Wednesday, March 16, 2011

Thank you for your consideration #10

Mixed emotions.

The good, elated, proud, excited - I was offered a job with the college that I interviewed with last week.
The frustrated, let-down, unsure - It was not the job that I applied for and it's not full-time.

Here's the scoop:  I got a call back and was offered the job 'below' the position that I interviewed for. The dude explained that he'd like to have me on board but with the economy and all, there were a ton of applicants okay with lateral moves or down-ward moves just to stay in the field (and basically, I was a new grad looking to move up). So, there were people who interview for the position that I applied for that already have been doing the same job at other schools for years and had a good track record and years of experience doing the exact thing that the job entailed. Whereas, this job would be a step-up for me. He offered me an assistant job to the position that I wanted. It's a bit of a blow to the ego, but any offer is a good offer, right?? Especially one in a department in my field, and that could actually take advantage of my recent graduate training. However, most of the people in this position were typical still in school at the time. And I have my degree, I have work experience, and I'm in my 30s. I feel like I would be struck back down to the level of grad-school kid after working so hard to get my degree and move on and upward.

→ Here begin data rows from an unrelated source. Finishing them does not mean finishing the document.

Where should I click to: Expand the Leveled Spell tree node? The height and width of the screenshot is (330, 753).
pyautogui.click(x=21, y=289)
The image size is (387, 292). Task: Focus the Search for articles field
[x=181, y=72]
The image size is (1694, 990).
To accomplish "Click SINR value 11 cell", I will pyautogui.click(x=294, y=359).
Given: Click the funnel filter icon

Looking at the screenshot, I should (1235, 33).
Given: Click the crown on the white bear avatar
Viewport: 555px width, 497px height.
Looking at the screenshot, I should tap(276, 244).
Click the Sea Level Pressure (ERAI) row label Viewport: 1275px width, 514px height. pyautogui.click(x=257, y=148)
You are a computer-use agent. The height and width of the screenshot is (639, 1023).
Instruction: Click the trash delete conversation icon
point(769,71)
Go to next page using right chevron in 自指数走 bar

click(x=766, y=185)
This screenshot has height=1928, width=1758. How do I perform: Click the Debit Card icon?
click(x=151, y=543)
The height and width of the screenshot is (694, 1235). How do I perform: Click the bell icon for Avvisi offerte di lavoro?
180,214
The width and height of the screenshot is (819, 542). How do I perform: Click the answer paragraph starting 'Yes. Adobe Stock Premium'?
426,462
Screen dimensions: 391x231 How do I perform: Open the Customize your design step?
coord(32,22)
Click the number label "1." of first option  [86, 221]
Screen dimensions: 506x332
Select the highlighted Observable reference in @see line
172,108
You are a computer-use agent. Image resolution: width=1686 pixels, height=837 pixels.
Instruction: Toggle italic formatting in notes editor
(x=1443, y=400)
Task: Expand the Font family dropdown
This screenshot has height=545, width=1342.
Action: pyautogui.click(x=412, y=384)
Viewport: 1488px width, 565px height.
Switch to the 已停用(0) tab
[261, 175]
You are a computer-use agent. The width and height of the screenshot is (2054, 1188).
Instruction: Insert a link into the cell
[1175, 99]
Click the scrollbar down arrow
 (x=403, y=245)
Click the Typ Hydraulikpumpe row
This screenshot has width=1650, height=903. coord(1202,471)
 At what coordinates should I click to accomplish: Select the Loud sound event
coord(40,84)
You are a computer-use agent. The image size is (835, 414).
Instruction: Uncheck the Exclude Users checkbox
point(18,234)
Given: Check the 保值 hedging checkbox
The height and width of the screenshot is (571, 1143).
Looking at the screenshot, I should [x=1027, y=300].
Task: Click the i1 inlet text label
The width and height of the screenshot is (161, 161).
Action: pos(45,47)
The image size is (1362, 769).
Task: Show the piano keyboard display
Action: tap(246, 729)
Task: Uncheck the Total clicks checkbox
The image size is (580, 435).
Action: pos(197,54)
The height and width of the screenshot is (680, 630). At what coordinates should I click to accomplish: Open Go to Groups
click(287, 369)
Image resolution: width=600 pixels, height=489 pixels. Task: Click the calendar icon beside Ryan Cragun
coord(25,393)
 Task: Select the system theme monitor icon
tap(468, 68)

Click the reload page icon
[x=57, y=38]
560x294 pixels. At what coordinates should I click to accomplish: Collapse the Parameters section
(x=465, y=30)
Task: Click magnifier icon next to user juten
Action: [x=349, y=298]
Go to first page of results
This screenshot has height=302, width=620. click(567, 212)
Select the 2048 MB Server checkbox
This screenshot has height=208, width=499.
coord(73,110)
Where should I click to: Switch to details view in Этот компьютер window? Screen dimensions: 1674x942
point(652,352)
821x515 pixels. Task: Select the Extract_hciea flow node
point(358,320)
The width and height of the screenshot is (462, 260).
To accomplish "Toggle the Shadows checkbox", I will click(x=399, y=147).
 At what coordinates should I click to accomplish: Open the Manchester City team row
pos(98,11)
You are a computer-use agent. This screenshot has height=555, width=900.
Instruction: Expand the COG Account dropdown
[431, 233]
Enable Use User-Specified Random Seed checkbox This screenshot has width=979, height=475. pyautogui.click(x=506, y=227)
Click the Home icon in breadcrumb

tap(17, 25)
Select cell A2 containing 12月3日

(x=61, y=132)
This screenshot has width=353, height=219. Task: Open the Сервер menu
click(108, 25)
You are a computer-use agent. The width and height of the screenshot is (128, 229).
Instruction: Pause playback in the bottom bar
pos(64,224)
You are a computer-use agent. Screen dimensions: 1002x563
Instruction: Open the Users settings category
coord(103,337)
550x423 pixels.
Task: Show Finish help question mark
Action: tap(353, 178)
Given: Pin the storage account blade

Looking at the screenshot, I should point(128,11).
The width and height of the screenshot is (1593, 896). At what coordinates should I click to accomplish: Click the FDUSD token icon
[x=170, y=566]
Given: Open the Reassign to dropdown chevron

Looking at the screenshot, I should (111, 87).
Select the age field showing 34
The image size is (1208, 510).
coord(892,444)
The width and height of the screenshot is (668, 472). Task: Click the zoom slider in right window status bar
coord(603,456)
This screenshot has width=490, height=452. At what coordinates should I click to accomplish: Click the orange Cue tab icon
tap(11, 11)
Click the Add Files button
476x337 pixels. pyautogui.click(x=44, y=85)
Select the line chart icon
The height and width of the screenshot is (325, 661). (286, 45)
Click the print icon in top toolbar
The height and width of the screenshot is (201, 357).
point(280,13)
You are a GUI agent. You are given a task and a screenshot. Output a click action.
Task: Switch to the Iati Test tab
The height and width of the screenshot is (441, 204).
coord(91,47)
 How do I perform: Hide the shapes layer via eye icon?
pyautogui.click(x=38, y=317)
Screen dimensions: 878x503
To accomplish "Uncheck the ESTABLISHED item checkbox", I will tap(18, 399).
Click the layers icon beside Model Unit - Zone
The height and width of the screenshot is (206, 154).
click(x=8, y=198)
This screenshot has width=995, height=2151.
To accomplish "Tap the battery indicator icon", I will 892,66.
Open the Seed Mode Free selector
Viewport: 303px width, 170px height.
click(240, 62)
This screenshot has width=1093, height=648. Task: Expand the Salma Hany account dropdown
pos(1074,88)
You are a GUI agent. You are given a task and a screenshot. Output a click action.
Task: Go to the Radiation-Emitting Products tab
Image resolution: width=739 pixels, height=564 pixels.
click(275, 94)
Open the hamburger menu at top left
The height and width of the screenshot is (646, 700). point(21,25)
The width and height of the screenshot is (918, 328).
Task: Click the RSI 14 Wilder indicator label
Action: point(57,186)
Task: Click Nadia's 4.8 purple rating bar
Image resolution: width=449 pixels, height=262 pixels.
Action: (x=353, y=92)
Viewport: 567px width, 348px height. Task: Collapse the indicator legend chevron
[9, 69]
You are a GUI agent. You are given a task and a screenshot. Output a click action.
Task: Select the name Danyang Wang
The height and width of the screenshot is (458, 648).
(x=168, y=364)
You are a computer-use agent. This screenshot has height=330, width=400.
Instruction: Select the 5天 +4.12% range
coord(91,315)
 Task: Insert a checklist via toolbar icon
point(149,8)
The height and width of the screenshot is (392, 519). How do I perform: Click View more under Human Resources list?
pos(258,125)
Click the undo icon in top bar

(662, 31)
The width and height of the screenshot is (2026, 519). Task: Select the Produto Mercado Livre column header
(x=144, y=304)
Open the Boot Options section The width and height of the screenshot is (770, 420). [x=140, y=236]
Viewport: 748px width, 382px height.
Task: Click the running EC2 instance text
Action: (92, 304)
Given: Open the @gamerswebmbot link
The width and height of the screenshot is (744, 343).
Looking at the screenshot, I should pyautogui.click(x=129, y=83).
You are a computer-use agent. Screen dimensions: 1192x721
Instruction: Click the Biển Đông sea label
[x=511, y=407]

However, ego aside, there was a bigger issue. The job was 39 hour a week. And they deem 39 hours as part time (!). It's clear that if they are asking for 39 hours, that they really need a full-time person. PT means no benefits. No sick time. No paid holidays. And, no health insurance. No sick time would suck, but no insurance might be a deal breaker. I asked the dude if I could get back to him on Monday with my decision, so I have a few days to scramble and figure out what to do.  With 39 hours, it would be hard to work a second PT job (i.e. barista-ing somewhere to get benefits).

In addition to the dash to my ego this seems unfair, and kinda unethical, and just....bogus.

I know it would be good to get my foot in the door and I would learn a lot. And hopefully, be able to prove myself and move into my desired position. IF it became available.

What do I do....Take this as a opportunity or a gamble? If I do, will I feel like I am settling? Will the unsteady paycheck and lack of health insurance cause undue stress on my marriage? But, my job is soon coming to an end and some work is always better than no work. help.

Decisions, decisions.

1 comment:

  1. I feel as though you already have the answer to what you should do. Usually if it doesn't feel right it isn't right. However, there could be a positive side to taking the job. You get in with the institution and if something full time becomes available you have a better shot of obtaining that position. The kicker is, you don't really know how long that may be. What ever you decide I wish you the best of luck as you begin your journey in Higher Ed.